Posted on 01-13-2022 07:11 AM
Was able to produce an error code. I am using a single file to run these tests, but I would hope that wouldn't make a difference. Using @mm2270's recommended line to detect the user and added exits. Adding the exit 1 finally produced an error message.
#!/bin/sh
TargetUser=$(/usr/sbin/scutil <<< "show State:/Users/ConsoleUser" | awk '/Name : / && ! /loginwindow/ {print $3}')
if [[ -e /Users/$TargetUser/Documents/remove.txt ]]; then
echo "File exists."
else
echo "File doesn't exist."
fi
rm -Rf /Users/$TargetUser/Documents/remove.txt
if [[ -e /Users/$TargetUser/Documents/remove.txt ]]; then
echo "File exists."
exit 1
else
echo "File doesn't exist."
exit 0
fi
Error (user edited):
1:233: execution error: rm: /Users/user/Documents/remove.txt: Operation not permitted (1)
I'm still green, so this may be a fluke or an error from something else. Hopefully this helps somehow.
An alternative may be to make a launchagent/daemon to run the script locally. I made a launchagent using this post (with some tweaks) to logout users as well as deleting the Guest user folder, which does indeed delete the folder/files.
Posted on 01-13-2022 07:16 AM
I was fairly certain it was an incredulous permission error (root should have permission to do virtually anything, so deleting a standard user file should be well within the realm of root's rights).
I've considered making it a LauchAgent, but I have some logistical and philosophical issues with that.
It really seems like there is some kind of error in the Jamf system that would result in this failure, especially if it works by running the same policy manually. It's only when it's run by a trigger that it fails.
Posted on 01-13-2022 07:16 AM
Nevertheless, your testing has proven something I was fairly certain of, and I appreciate the confirmation!
Posted on 03-01-2022 02:03 PM
I've been working with Jamf Support on this for the past month and their ultimate answer was "there must be something wrong with your script, we recommend getting professional assistance with your script writing."
😳
Posted on 06-21-2022 01:38 AM
Hi @kacey3
Did you ever get a resolution to this issue?

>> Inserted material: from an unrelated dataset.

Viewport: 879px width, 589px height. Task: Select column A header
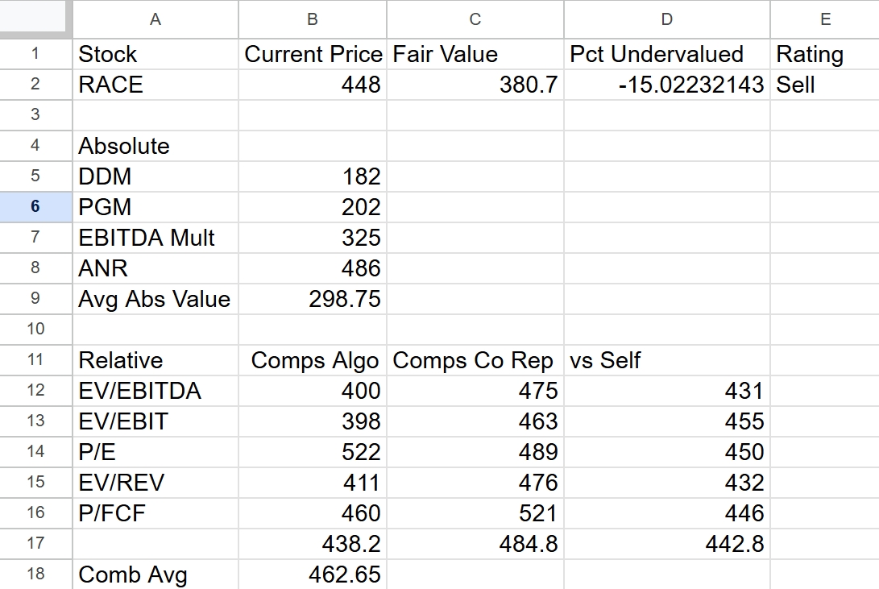[155, 19]
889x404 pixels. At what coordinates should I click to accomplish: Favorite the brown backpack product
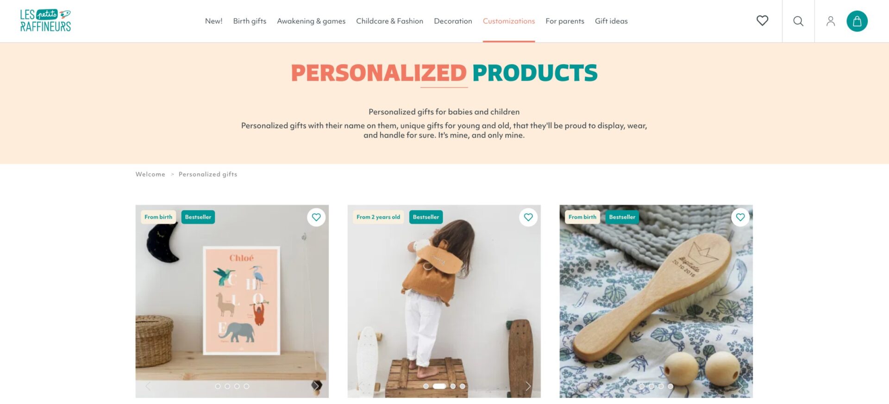pyautogui.click(x=528, y=217)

I created a simple script to delete a cache folder in a user directory and I get the same error as you are getting.
Script result: rm: /Users/akimpj0/Library/Application Support/Microsoft/Teams: Permission denied
Posted on 06-21-2022 07:19 AM
I have not. I believe the issue is on the Jamf end, but I don't know how to fix it or work around it. They have accepted that it is an issue, but I don't know if they have accepted that it is their issue to fix. They spent more time trying to help me rewrite my script than actually addressing the root of the problem.